> [EXERCISE REQUIREMENTS]: The pictures do not belong in the copy. Restate all of the records word for word.

[Start of Attachment]

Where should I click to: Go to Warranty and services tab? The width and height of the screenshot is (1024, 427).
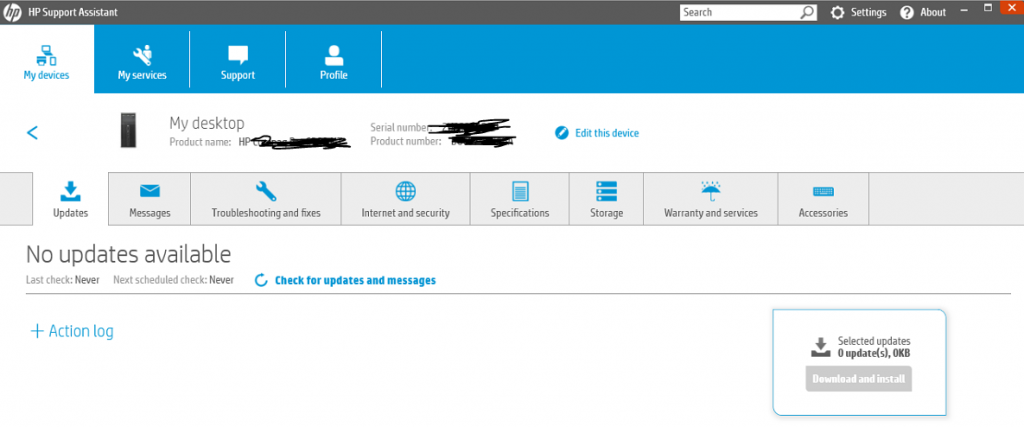pos(710,199)
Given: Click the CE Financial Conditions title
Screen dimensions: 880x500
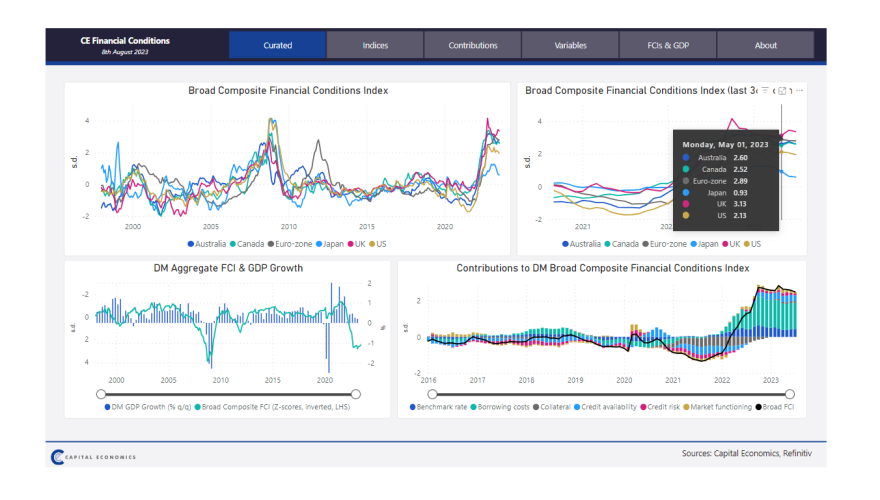Looking at the screenshot, I should tap(125, 41).
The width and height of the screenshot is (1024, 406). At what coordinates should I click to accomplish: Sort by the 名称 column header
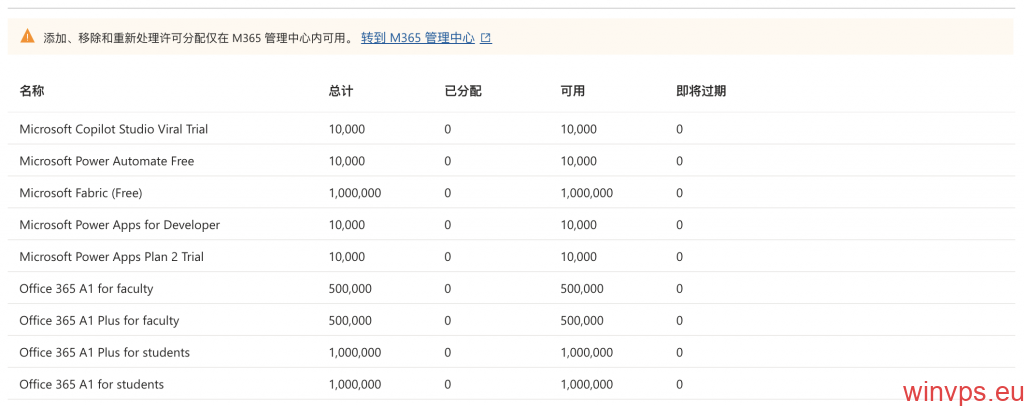(32, 91)

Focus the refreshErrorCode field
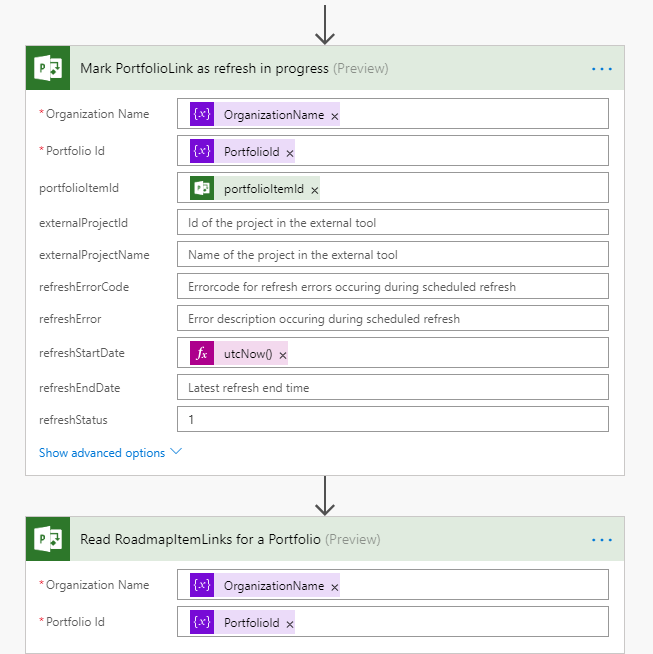pos(392,287)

[End of Attachment]

> [WRITTEN ANSWER]:
Where should I click to: Go to Warranty and services tab? The width and height of the screenshot is (1024, 427).
pos(710,199)
Given: Click the CE Financial Conditions title
Screen dimensions: 880x500
Looking at the screenshot, I should tap(125, 41).
The width and height of the screenshot is (1024, 406). At what coordinates should I click to accomplish: Sort by the 名称 column header
(32, 91)

Focus the refreshErrorCode field
pos(392,287)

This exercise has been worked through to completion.